The Sipping Point
I am not a saver. I consistently “trash” emails, erase voicemails, purge files, toss papers and otherwise maintain a tidy environment. But I did keep the two-sided menu card from San Diego County Vintners Association’s 2013 Wine & Food Festival. At that time, the association had 39 members; it now has 63 — stretching as far north as Rainbow and as far south as Otay Mesa.
I had lived in San Diego less than five months when I attended the 2013 event and began learning about the local winemaking scene. Since then, I have explored the region’s viticulture and even helped plant vineyards on residential properties as one of Greg Maness’ volunteer crew. Greg has been a consultant for people who want to get into grape growing and last year opened a tasting room at his own Jamul vineyards: Casi Cielo Farm Wines.

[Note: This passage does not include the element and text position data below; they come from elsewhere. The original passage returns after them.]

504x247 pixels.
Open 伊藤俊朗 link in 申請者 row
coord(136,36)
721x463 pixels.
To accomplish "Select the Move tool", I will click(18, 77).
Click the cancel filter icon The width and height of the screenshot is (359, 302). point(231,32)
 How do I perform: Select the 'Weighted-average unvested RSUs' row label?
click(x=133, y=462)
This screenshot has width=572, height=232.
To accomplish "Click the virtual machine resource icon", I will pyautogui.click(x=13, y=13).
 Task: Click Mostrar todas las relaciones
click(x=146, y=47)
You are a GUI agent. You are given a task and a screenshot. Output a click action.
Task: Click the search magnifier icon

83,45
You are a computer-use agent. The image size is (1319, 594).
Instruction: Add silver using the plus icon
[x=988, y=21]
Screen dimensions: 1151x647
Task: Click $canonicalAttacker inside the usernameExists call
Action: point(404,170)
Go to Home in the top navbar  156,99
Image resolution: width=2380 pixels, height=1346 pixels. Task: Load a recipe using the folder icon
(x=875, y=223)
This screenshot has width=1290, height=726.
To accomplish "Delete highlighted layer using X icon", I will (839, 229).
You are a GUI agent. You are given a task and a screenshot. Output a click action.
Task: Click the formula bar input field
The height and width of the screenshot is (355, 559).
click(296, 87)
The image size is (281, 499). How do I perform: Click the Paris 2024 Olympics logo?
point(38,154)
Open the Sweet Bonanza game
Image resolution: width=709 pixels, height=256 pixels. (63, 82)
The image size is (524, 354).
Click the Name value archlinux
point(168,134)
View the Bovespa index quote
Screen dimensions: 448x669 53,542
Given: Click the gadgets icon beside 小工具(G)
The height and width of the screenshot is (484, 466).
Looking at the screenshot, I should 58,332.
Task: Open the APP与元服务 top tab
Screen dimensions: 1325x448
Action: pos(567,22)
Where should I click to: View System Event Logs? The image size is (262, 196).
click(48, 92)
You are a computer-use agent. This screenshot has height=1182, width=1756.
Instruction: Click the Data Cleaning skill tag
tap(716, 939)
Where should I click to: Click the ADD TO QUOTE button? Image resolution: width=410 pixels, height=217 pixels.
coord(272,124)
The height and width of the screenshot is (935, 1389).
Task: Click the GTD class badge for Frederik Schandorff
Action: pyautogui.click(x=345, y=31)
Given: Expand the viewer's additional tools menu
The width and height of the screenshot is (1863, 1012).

On April 30, Maness Vineyards and Casi Cielo Farm Wines will be among 21 SDCVA members presenting the fruits of their labors at the 2017 Wine & Food Festival.
Reviewing the 2013 menu card, I note that I had the opportunity to try not only traditional, beloved varietals, but also the unusual: a Mourvedre/Primitivo blend from Old Coach Vineyards, a Nebbiolo/Sangiovese blend from Coyote Oaks Vineyards, a Tempranillo/Grenache blend from Witch Creek Winery, an Arneis from La Serenissima Winery, and a passion fruit and habañero wine from San Pasqual Winery.
Notes that I took while visiting with the winemakers indicate that Blue-Merle Winery made a blend of Grenache, Tempranillo, Petite Sirah and Carignane, called “Four Friends,” and Coyote Oak made a Nebbiolo/Sangiovese blend called “Sneaky Dog.”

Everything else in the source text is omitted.